Hay un espacio temporal que es el equivalente en el ciclo eterno de muerte y resurrección a las cuatro de la tarde — esa hora absurda en que todo y nada es posible, donde experimentas el abanico de emociones más extremo que conoce el hombre. El fin del verano es el potencial absoluto al borde del colapso. Yo, que nunca me hice adulta pero que tampoco soy un niño, aún ordeno el tiempo alrededor del purgatorio que son esas dos semanas de finales de agosto y principios de septiembre.
Si el verano es para los entusiastas y el invierno para los introvertidos el interludio es para los maniacos. Los tensos e inestables crónicos consideramos el estado natural de la vida el otoño o la primavera — esos abismos límite donde todo está a punto de desbordarse — y vemos el invierno y (sobre todo) el verano como un trámite, el desierto que hemos de atravesar para regresar a nuestro terreno. Mi desconfianza hacia el verano es algo que siempre he llevado con vergüenza. El verano es para los niños, los profesores, los ricos o la gente con muchos amigos, y mi rechazo lleva implícito no sólo el hecho de que no sea uno de esos grupos demográficos sino que la incapacidad de asimilar sus placeres me impedirá ser jamás uno de ellos, pero no creo que haya yate en Mallorca que pueda compararse al ambiente cargado del último domingo de agosto a las siete de la tarde, a esa atmósfera eléctrica, el sol derramándose, ese cielo violeta que jurarías que está a punto de estallar. Casi podrías prometer que la vida está ahí, en esas lunas llenas que parece que están a punto de decirte algo (aunque seas lo suficientemente inteligente como para saber que la luna no puede comunicarse y demasiado autoconsciente como para saber que de poder hacerlo no lo haría en ningún caso contigo y que, además, seguramente no lo mereces).

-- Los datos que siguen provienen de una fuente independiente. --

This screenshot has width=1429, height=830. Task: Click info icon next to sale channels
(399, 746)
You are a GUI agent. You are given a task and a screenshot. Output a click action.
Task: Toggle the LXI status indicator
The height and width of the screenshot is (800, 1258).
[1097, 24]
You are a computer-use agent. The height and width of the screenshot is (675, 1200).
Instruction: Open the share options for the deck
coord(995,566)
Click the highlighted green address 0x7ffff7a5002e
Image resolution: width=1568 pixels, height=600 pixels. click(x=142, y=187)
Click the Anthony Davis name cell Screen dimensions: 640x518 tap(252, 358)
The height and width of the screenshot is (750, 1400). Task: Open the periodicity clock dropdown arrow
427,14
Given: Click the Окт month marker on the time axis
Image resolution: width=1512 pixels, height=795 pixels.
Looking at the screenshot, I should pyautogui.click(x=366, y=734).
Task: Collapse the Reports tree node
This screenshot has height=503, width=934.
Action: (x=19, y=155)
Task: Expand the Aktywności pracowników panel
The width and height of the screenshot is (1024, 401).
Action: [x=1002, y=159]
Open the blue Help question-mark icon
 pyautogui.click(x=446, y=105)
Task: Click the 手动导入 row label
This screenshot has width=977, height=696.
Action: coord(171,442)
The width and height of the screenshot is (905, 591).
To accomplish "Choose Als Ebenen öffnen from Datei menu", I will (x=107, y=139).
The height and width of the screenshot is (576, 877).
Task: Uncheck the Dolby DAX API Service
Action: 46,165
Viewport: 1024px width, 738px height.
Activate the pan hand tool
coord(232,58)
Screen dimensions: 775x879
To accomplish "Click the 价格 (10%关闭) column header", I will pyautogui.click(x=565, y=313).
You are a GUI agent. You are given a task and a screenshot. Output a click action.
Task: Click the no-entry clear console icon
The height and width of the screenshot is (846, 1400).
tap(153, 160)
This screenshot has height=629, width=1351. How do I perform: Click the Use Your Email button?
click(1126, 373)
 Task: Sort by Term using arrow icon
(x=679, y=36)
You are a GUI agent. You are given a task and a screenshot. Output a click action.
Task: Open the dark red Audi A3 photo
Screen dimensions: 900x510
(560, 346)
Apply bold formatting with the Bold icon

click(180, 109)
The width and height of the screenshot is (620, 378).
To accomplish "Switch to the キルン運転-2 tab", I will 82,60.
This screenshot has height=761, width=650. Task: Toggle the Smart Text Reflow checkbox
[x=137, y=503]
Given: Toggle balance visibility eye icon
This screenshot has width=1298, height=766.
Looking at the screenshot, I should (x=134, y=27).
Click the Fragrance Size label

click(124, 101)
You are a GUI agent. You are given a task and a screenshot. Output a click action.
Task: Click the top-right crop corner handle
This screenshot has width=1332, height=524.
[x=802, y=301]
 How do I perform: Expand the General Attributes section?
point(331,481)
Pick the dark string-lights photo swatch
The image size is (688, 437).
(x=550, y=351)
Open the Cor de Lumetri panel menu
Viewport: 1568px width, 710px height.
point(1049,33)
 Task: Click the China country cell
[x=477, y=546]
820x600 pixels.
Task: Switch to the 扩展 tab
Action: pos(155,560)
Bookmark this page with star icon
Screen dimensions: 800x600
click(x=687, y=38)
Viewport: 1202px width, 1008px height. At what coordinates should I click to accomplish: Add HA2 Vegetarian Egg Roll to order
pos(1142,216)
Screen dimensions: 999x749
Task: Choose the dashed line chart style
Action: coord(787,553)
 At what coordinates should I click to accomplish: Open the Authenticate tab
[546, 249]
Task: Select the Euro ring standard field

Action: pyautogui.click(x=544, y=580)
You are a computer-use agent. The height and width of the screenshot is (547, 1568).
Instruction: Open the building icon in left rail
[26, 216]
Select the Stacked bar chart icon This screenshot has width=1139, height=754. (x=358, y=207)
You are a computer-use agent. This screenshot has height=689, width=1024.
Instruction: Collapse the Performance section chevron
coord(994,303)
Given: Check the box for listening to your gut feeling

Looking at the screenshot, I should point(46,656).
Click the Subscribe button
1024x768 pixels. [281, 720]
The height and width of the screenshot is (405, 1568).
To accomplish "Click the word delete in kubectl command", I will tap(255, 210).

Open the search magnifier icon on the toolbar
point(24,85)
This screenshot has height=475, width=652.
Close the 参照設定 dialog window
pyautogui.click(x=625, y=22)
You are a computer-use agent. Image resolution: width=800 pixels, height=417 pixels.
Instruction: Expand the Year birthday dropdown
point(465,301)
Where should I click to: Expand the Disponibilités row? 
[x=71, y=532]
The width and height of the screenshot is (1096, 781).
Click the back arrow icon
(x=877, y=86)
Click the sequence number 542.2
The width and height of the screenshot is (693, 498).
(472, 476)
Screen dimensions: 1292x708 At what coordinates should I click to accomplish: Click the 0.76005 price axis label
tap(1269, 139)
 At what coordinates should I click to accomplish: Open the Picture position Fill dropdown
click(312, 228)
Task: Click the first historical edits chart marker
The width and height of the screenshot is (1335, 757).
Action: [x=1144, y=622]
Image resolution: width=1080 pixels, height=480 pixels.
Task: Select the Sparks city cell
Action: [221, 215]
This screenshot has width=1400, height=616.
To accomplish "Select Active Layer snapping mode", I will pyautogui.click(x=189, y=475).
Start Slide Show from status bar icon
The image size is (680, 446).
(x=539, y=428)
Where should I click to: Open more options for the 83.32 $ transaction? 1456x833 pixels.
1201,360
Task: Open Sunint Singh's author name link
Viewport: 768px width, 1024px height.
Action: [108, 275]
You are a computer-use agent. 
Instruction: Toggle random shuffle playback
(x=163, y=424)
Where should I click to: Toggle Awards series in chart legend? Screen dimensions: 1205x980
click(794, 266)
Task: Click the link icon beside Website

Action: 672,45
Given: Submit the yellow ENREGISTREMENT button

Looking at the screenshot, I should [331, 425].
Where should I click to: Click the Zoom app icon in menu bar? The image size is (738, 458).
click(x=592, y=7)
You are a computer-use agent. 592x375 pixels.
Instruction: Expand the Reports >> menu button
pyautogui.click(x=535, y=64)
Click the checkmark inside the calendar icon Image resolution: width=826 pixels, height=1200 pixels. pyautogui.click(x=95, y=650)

He tratado de diseccionar este placer que me hace sentir culpable y que muchas veces casi me avergüenza manifestar en voz alta (¡por favor, que acabe el verano!) pero creo que tras esta pulsión hay algo muy sencillo: me encantan los lugares cuando casi todo el mundo se ha ido (los bares vacíos mientras se comienzan a recoger las mesas, el segundo después de cerrar la puerta cuando se marcha una visita, la cama cuando el otro se va, las tres de la mañana en un día laborable). Es un disfrute caprichoso e infantil y quizá responde a una engañosa sensación de posesión y de conquista de espacios e imaginarios aún no reclamados: el proto-otoño es un entorno árido y hostil, una prueba de dios solo para aquellos con un corazón abierto a la incertidumbre.
O quizá es simplemente el magnetismo de todo aquello que aún es potencial. Estos limbos son la sala de espera donde se comienza a gestar todo aquello por lo que te arrepentirás más tarde. No deja de ser algo que va acompañado de cierta incredulidad (no puedo ser la única con esta pulsión por el cambio). Siento que algunos nacemos hambrientos de algo que todavía no se ha inventado y es por eso que tratamos como hogar estos espacios temporales. No hay nada como estar a punto de.
Si el amor de verano es un lugar común reconocido universalmente, el de comienzos de otoño es su equivalente pero puesto de benadryl. Dicho de otra manera: el goce por lo que ha sucedido nunca podrá siquiera acercarse un poco a aquel por lo que está a punto de ocurrir — así como la mirada antes de un beso hace que casi merezca la pena una vida de sufrimiento — . Yo casi siempre me he enamorado en septiembre, algo tiene que significar.